Source document ▸
* * * * * * * * *

Bill, none of the new emission trucks are as good as they used to be.

You do realize that when a new emission ford diesel has trouble, many times they have to remove the cab to work on it.

Im not going to get into the problems weve seen with the dmax trucks, cause I dont feel like dealing with ya. But they have many emision troubles too, mostly all egr related.

None of the new trucks are what they were.

I spoke with a guy last week who had 650k on a 2005 dmax dually. Had replaced a few inectors and a couple alison trannies, but had few other problems.. Does that make you feel better Bill?









Carey


----------



## Carey

CamperAndy said:


> Low ball them but do not even think about buying a buy back at 30K, even 27k seems high.


yep, 20k is the price Id offer.. Na, 18k...

I bet they bought that truck at auction for 13-14k..

Dealers make more on used than they do new.. Play as hard as they do.

Carey


----------



## N7OQ

Colorado~DirtBikers said:


> I'd go with the Chevy Duramax and Allison, best Diesel transmission combo out there. One of our I.T guys bought a new Dodge Diesel and it is in the shop more than on the road. Has replaced the turbo twice along with many other problems. Dodge has had a problem with the new emissions standards and just can't get a handle on it but Chevy and Ford have been OK. One of our supervisors had a Dodge truck that would just die for no apparent reason had it in the shop so many times he told them he wanted his money back due to the lemon law, but had to take them to court to get them to buy it back.

* * * * * * * * *

Source data ▸

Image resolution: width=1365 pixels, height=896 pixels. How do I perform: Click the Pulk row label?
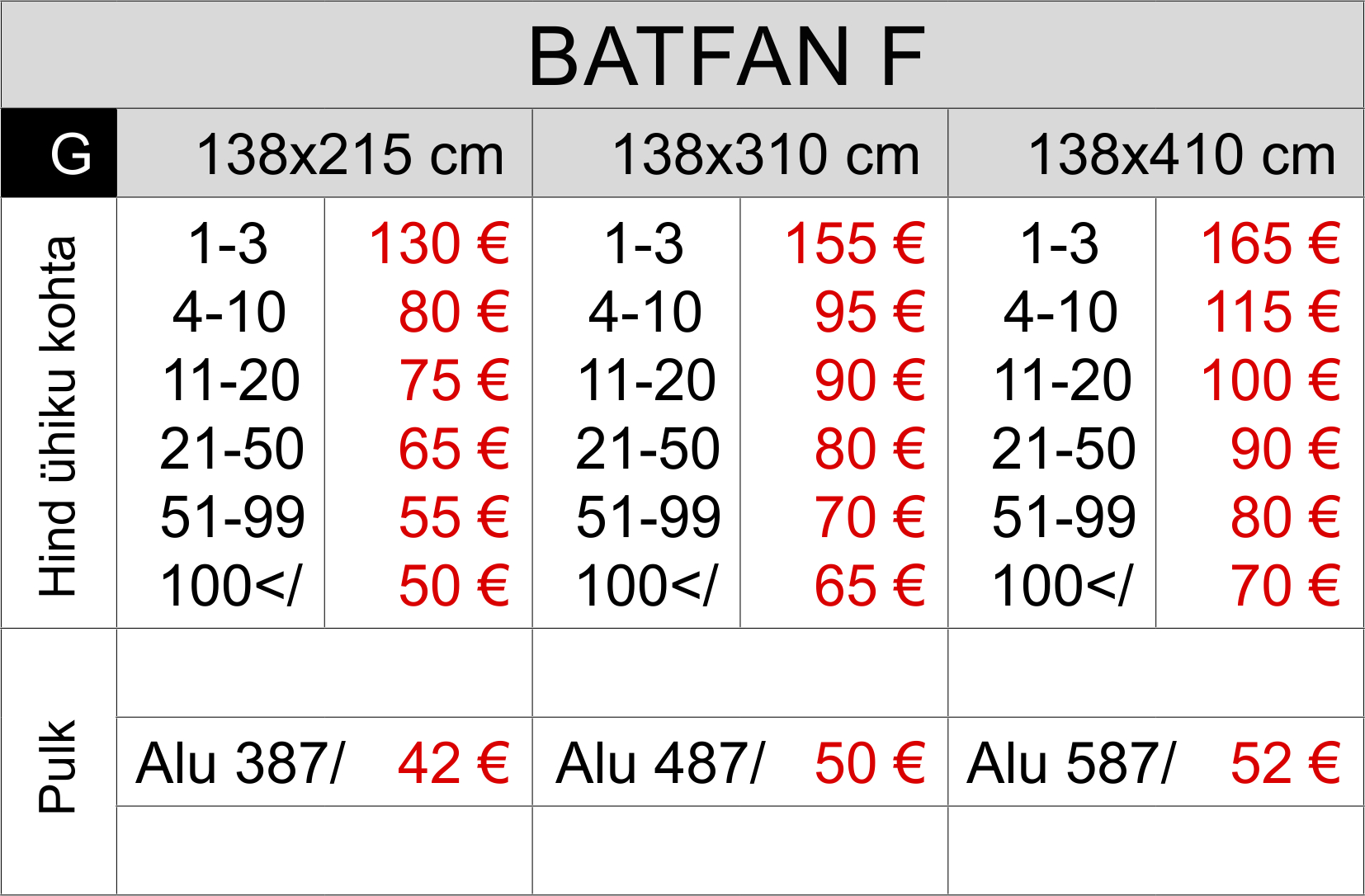pyautogui.click(x=59, y=766)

* * * * * * * * *

Requirements ▸
a. Translate the sentence "None of the new trucks are what they were." from the diesel truck thread into Spanish.
b. Return, word for word, the passage of the diesel truck thread from "You do realize" up to and including "what they were.".
The listing is separate material from the forum thread about diesel trucks.

Solved problems ▸
a. Ninguna de las camionetas nuevas es lo que era antes.

b.
You do realize that when a new emission ford diesel has trouble, many times they have to remove the cab to work on it.

Im not going to get into the problems weve seen with the dmax trucks, cause I dont feel like dealing with ya. But they have many emision troubles too, mostly all egr related.

None of the new trucks are what they were.